**WORKING DATA:**
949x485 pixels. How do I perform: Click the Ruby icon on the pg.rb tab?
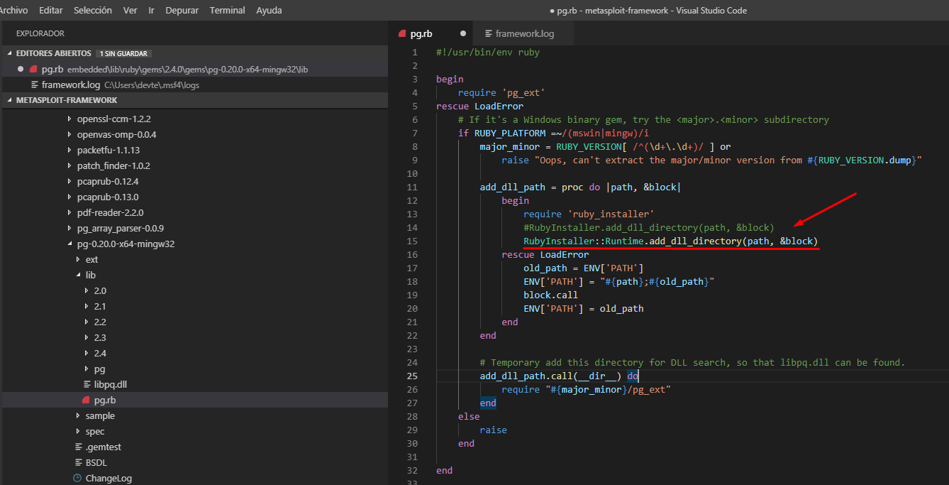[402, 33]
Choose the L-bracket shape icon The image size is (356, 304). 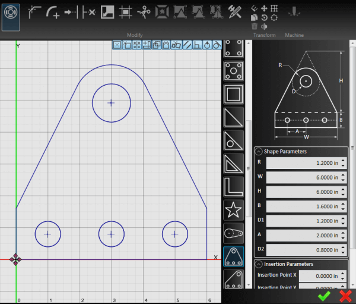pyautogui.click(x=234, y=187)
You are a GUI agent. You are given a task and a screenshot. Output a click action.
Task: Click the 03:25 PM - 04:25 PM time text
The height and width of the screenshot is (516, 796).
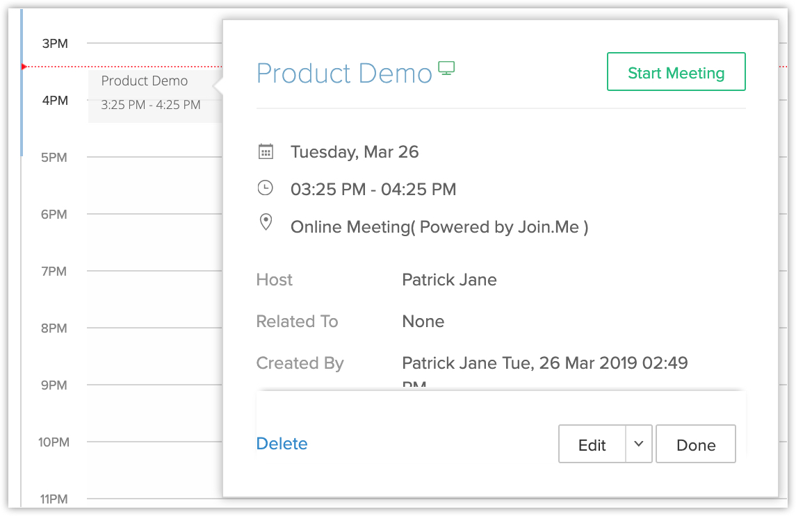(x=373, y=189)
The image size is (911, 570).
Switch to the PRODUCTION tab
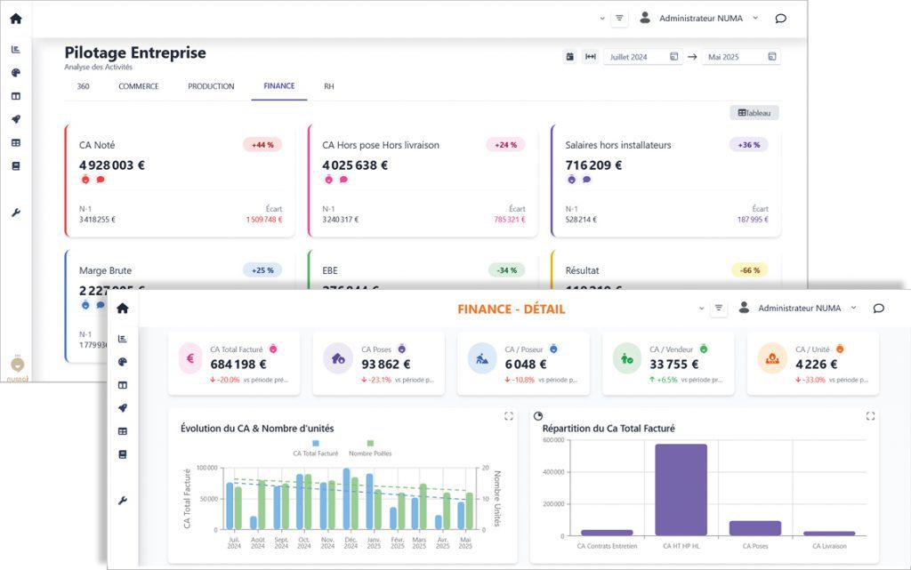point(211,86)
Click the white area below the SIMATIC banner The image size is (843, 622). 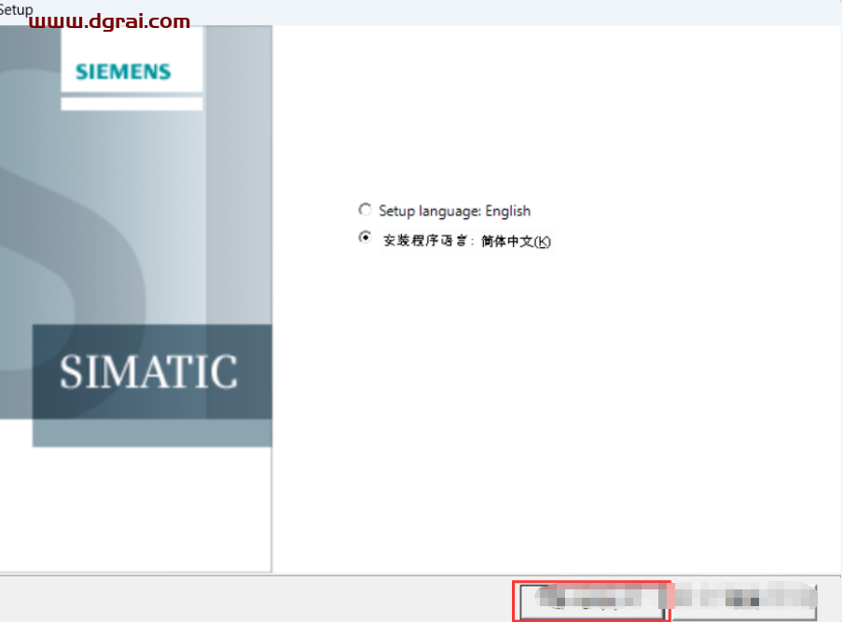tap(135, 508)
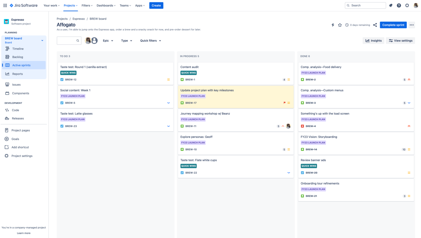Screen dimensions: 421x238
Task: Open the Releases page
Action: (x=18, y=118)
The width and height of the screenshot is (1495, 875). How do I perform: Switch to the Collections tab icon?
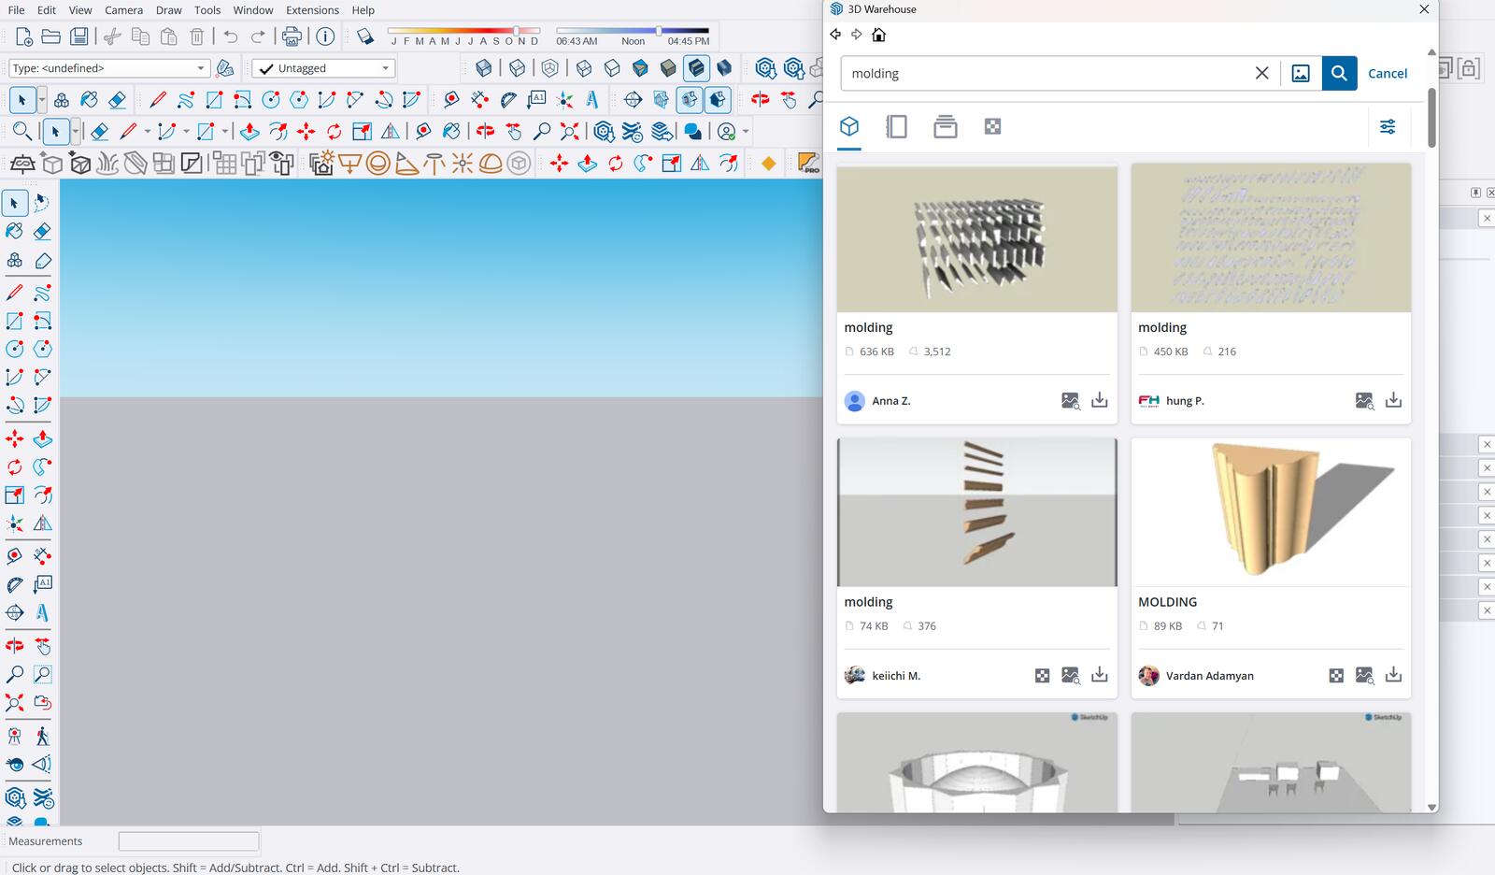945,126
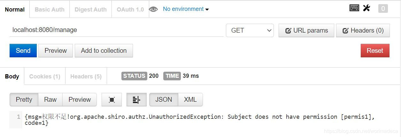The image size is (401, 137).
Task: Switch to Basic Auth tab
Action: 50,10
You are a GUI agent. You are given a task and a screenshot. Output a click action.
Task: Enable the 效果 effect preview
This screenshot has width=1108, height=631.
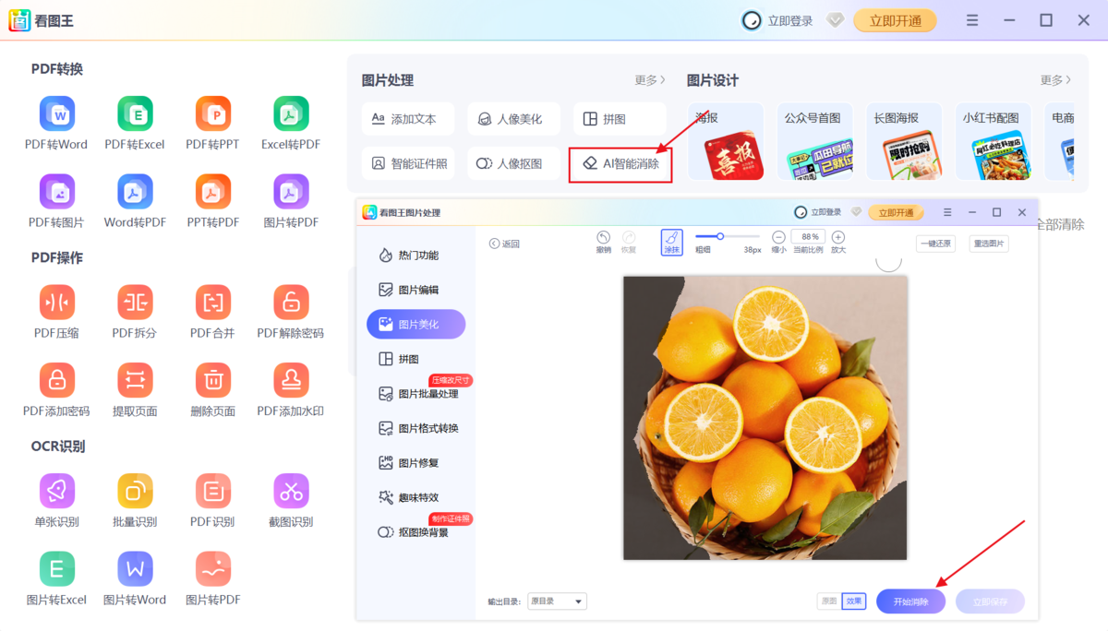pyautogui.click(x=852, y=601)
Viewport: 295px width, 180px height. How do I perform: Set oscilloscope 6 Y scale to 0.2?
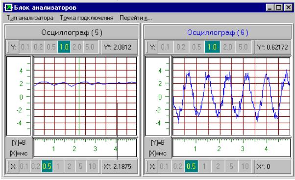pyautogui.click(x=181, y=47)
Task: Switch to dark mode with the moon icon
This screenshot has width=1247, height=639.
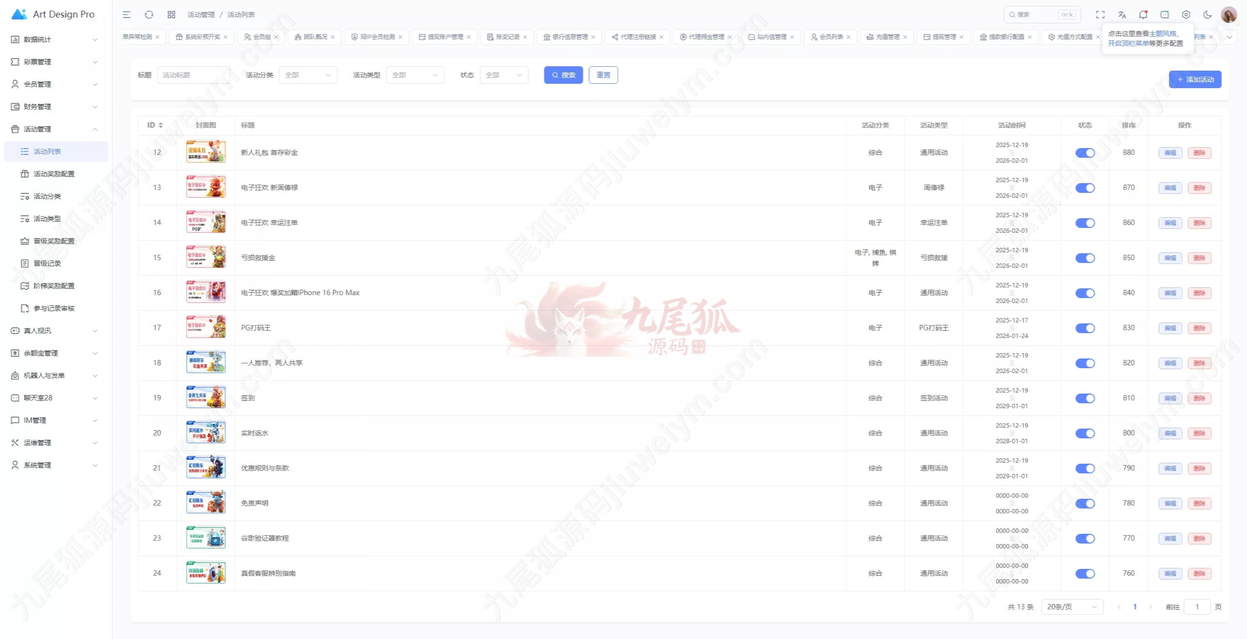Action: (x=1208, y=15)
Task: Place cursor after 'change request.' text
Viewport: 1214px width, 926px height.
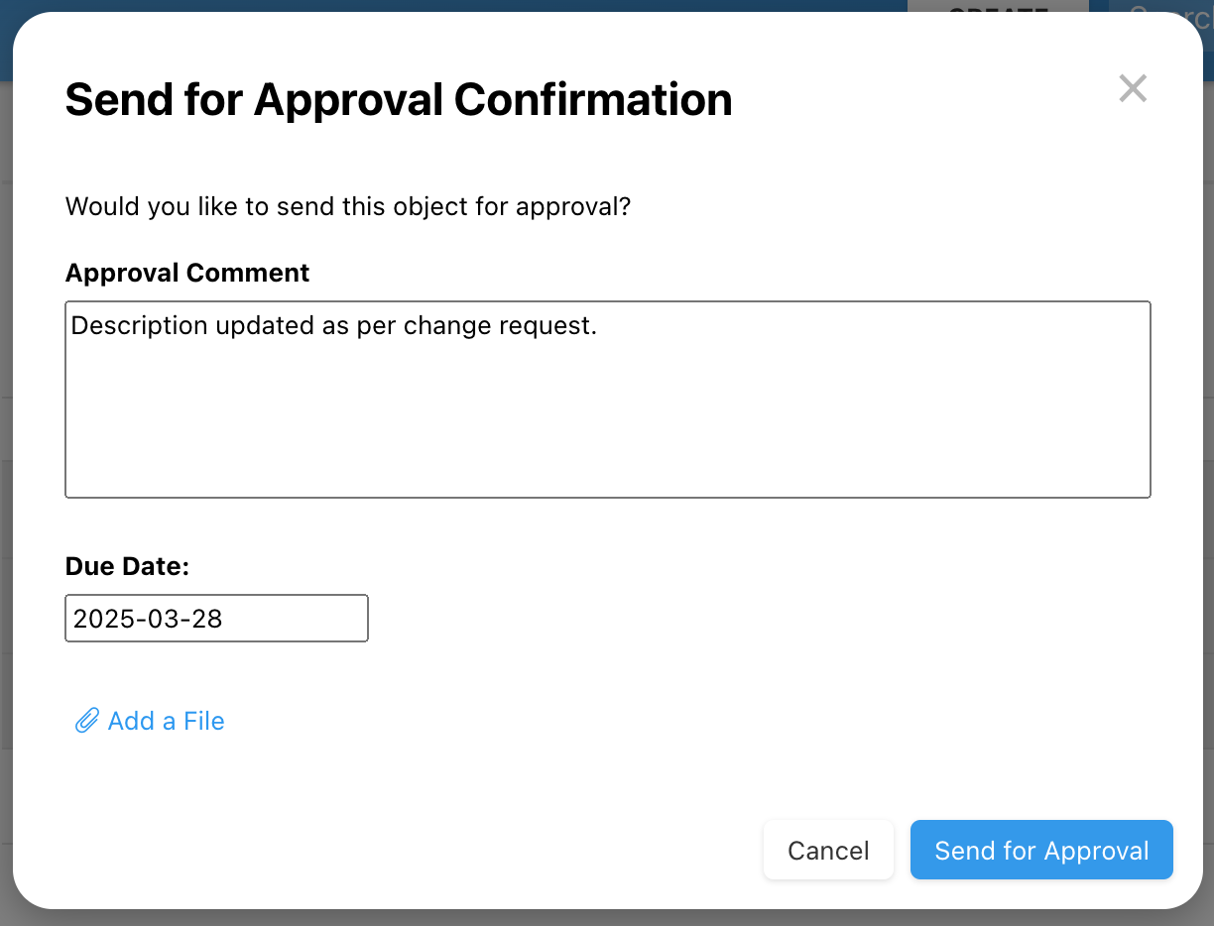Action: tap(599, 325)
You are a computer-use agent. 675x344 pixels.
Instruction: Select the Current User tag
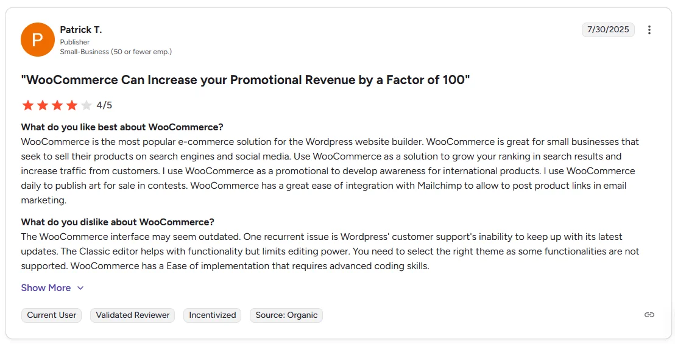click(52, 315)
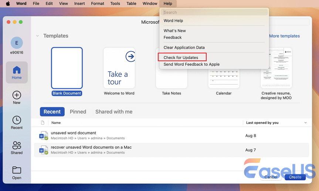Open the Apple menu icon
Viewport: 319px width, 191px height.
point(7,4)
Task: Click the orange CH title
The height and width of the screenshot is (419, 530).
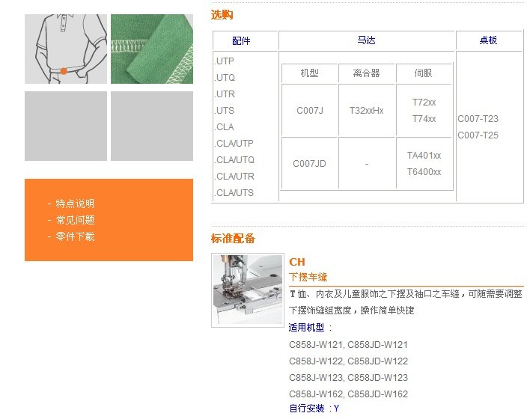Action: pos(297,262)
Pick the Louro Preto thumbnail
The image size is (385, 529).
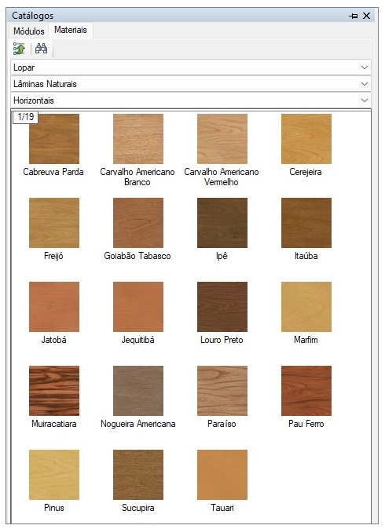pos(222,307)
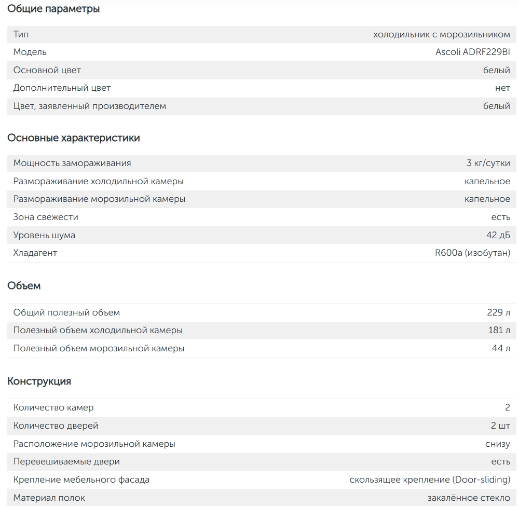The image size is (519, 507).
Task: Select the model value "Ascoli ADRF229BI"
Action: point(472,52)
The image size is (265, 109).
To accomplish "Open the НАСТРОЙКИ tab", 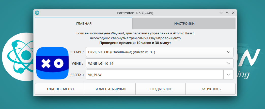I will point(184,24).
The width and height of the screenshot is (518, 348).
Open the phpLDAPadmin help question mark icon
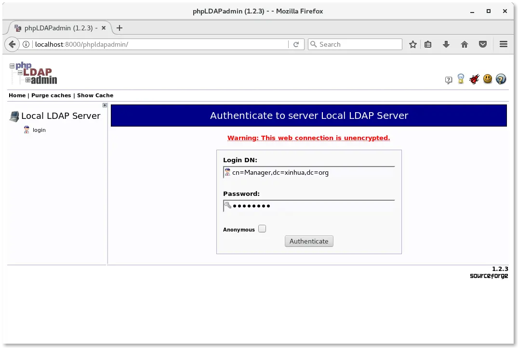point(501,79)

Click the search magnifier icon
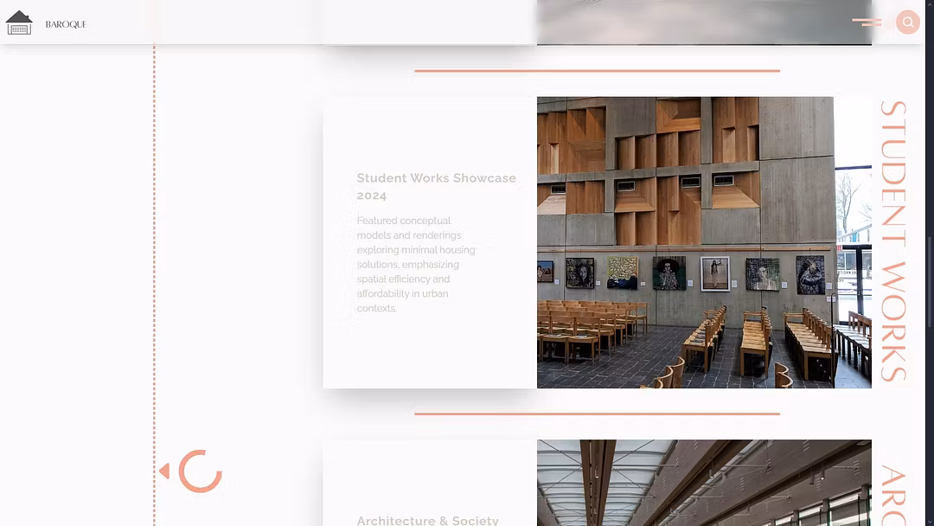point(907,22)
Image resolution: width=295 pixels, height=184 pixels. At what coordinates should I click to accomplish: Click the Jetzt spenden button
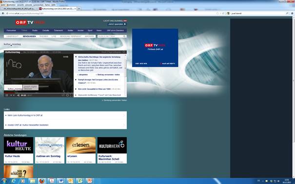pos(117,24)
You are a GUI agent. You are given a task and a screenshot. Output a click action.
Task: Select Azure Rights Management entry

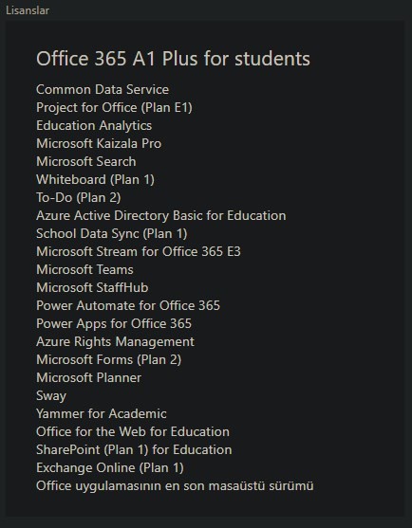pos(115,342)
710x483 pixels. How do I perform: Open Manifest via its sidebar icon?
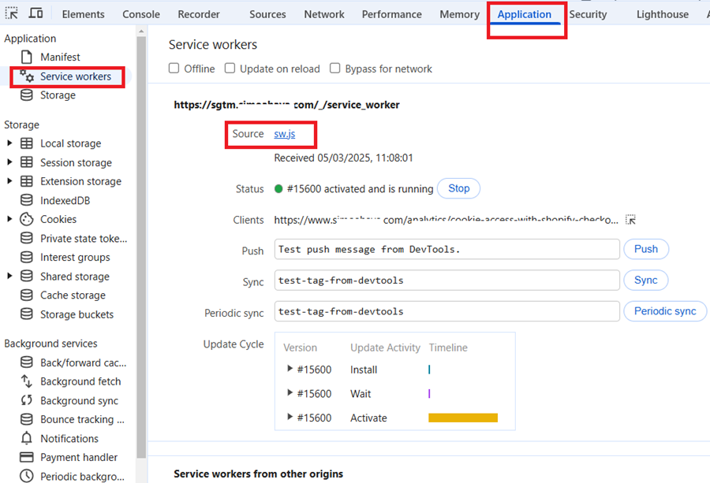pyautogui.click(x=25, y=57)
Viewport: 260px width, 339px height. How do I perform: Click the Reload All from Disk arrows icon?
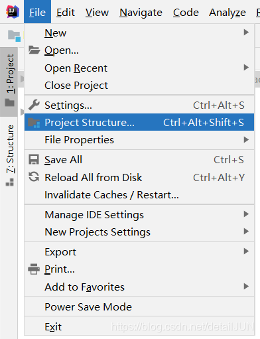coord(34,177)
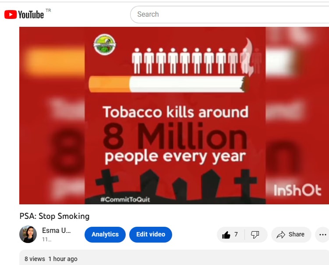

**TASK OBJECTIVE:**
What you need to copy is the run of lines from the one holding "710x483 pixels. How" through the end of the data, exactly and only, both ends included, pictures omitted.

**YOUR RESPONSE:**
710x483 pixels. How do I perform: Open Manifest via its sidebar icon?
pyautogui.click(x=25, y=57)
Viewport: 260px width, 339px height. How do I perform: Click the Reload All from Disk arrows icon?
coord(34,177)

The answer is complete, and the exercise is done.